Die Geschichte

der Straße

Was sagt der Name über die Straße?

Die Geschichte der Flachslakestraße in Bergfelde reicht weit in die Vergangenheit zurück und erzählt von einer Zeit, in der die Menschen des Bauerndorfes eng mit der Natur und ihren Rohstoffen verbunden waren. Der Name „Flachslake“ selbst zeugt von einem jahrhundertealten Erwerbszweig der Dorfbevölkerung: dem Anbau und der Verarbeitung von Flachs.

In Bergfelde war der Flachsanbau und die Verarbeitung von Wolle ein wesentlicher Bestandteil des alltäglichen Lebens. Die Bergfelderinnen und Bergfelder nutzten die Flachsfasern, die sie auf den umliegenden Feldern anbauten, sowie die Wolle der Schafe zur Herstellung von Kleidung. Der Flurname „Flachslake“, der im nördlichen Teil Bergfeldes zu finden ist, erinnert noch heute an diesen wichtigen Wirtschaftszweig. Der Name verweist nicht nur auf den Anbau von Flachs, sondern auch auf eine geographische Besonderheit: Eine flache Wassermulde, die früher in dieser Region existierte.

Diese Wassermulde diente einem entscheidenden Schritt in der Flachsverarbeitung, dem sogenannten Röten.

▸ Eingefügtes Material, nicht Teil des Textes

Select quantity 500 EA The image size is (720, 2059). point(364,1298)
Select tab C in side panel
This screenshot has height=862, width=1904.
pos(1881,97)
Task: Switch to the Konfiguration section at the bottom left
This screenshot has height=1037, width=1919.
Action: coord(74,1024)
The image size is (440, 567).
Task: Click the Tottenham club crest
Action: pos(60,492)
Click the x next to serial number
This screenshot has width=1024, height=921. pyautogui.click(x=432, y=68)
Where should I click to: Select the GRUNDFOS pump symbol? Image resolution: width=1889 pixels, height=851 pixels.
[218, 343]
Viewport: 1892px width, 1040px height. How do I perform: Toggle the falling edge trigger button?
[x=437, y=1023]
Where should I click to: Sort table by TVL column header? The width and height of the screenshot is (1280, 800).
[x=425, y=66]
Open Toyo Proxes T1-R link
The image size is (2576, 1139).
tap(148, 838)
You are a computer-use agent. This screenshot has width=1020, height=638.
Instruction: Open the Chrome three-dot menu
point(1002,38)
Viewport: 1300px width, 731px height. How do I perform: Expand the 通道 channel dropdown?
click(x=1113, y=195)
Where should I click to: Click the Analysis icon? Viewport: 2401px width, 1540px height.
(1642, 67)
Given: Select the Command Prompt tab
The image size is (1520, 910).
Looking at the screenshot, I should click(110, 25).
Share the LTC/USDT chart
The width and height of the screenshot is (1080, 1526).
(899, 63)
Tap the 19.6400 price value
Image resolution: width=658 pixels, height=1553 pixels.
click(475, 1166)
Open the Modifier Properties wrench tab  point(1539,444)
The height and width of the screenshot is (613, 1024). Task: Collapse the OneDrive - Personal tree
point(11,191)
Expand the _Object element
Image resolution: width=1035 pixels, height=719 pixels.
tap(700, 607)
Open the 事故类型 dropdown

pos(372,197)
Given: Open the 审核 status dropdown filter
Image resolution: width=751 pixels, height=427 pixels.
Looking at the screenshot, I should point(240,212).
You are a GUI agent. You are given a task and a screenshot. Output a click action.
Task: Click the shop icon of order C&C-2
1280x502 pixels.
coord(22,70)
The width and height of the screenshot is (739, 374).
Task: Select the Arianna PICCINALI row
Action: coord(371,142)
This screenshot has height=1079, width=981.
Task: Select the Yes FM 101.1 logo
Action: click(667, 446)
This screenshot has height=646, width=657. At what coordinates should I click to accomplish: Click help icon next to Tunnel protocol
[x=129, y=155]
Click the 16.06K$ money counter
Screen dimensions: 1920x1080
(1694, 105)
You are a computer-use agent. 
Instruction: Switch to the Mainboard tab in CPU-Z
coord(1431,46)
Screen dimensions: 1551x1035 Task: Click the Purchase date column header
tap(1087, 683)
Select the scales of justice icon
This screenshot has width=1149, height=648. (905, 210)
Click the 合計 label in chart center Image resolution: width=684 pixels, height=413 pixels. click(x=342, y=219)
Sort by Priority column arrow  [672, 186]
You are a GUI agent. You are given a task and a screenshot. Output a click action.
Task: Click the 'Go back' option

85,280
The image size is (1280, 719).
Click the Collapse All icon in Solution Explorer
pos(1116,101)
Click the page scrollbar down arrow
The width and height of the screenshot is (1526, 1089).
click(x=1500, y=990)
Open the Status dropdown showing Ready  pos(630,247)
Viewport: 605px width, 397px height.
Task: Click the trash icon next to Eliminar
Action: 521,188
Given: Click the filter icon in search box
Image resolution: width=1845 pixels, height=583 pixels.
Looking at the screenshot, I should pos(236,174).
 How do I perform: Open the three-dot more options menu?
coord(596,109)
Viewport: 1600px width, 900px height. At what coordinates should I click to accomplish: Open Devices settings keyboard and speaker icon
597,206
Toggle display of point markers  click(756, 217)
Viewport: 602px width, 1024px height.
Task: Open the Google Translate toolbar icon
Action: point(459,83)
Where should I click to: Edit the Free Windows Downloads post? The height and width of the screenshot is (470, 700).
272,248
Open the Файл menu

Die Bauern warfen das geerntete Flachsstroh in das flache Wasser, damit die nicht benötigten Pflanzenteile zwischen Wasser und Luft verrotteten. Dieser Prozess dauerte etwa 14 Tage, jedoch war damit ein unangenehmer Nebeneffekt verbunden: der üble Gestank. Um die Bevölkerung vor diesem Geruch zu schützen, wurden strenge Vorschriften erlassen, die den Abstand zu Wohnhäusern und Straßen regelten. Mindestens 1000 Schritte Abstand waren nötig, um den Gestank fernzuhalten. Auch durfte das Rötewasser nicht in Flüsse oder Seen gelangen, da es für die Fische schädlich war.

Die Flachslake war jedoch nicht der einzige Ort in Bergfelde, der von diesem Arbeitsprozess geprägt war. Auch die sogenannten „Rotpfuhle“ – entfernt von den Siedlungen gelegen – verdanken ihren Namen der Flachsverarbeitung. Ebenso könnten die „Rottwiesen“ südlich der Ladewigstraße in der Nähe der Schönfließer Straße ihren Namen diesem Prozess verdanken.

 

Nachdem die Flachspflanzen gerötet waren, begannen die weiteren Arbeitsschritte: Die nassen Fasern wurden getrocknet, die Stengel gebrochen und schließlich die Fasern gehechelt. Danach war der Flachs bereit, um gesponnen zu werden. Traditionell begann das Spinnen am 11. November, dem St.-Martins-Tag, und dauerte bis zum 2. Februar. In den Wintermonaten versammelten sich die Frauen in den Spinnstuben, wo sie nicht nur arbeiteten, sondern auch musizierten und alte Geschichten erzählten – etwa von unheimlichen Ereignissen im Treueluch oder den Fuchsbergen.

Der Flachsanbau in Deutschland reicht bis ins 13. Jahrhundert zurück, und obwohl der märkische Sandboden nur geringe Erträge lieferte, wurde der Flachs noch bis ins 19. Jahrhundert hinein angebaut. Doch die Industrialisierung setzte diesem Erwerbszweig nach und nach ein Ende. Mechanische Webstühle und Maschinengarn ließen die Leinwandpreise drastisch sinken, und um 1900 verdrängte die Baumwolle den Flachsanbau fast vollständig.

Die Flachslakestraße in Bergfelde erinnert somit an eine längst vergangene Zeit, als das Dorfleben eng mit der Natur und traditionellen Handwerkskünsten verbunden war. Dieser Straßenname bewahrt die Erinnerung an einen einst zentralen Erwerbszweig des Ortes und lässt die Geschichte des Flachsanbaus und der Verarbeitung von Naturfasern in Bergfelde weiterleben.